De appellante had in oktober 2002 een aanvraag ingediend voor een uitkering, maar deze werd afgewezen omdat zij niet voldeed aan de voorwaarden van het Reglement. Het Reglement stelt dat alleen diegenen die onder de Japanse bezetting hebben geleden en een rechtstreekse band met Nederland hebben behouden, in aanmerking komen voor een uitkering. De Raad oordeelde dat de doelgroepomschrijving in het Reglement niet in strijd is met de beleidsdoelstellingen van de regering met betrekking tot het rechtsherstel voor de Indische Gemeenschap.

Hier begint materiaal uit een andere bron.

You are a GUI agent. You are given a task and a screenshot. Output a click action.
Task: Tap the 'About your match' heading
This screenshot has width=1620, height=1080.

De Raad concludeerde dat de appellante, die na de oorlog in Indonesië is achtergebleven, naar objectieve maatstaven gemeten geen band meer met Nederland heeft. De voorwaarden van vestiging in Nederland vóór 1 januari 1967 en het bezit van de Nederlandse nationaliteit zijn essentieel. De Raad heeft geen aanleiding gezien om het bestreden besluit te herzien en bevestigde de eerdere uitspraak van de rechtbank.
De Raad heeft ook geen termen aanwezig geacht om proceskosten te vergoeden, en besloot de aangevallen uitspraak te bevestigen. De uitspraak werd gedaan door mr. G.L.M.J. Stevens, met mr. C. Dierdorp als griffier, en werd openbaar uitgesproken op 26 augustus 2004.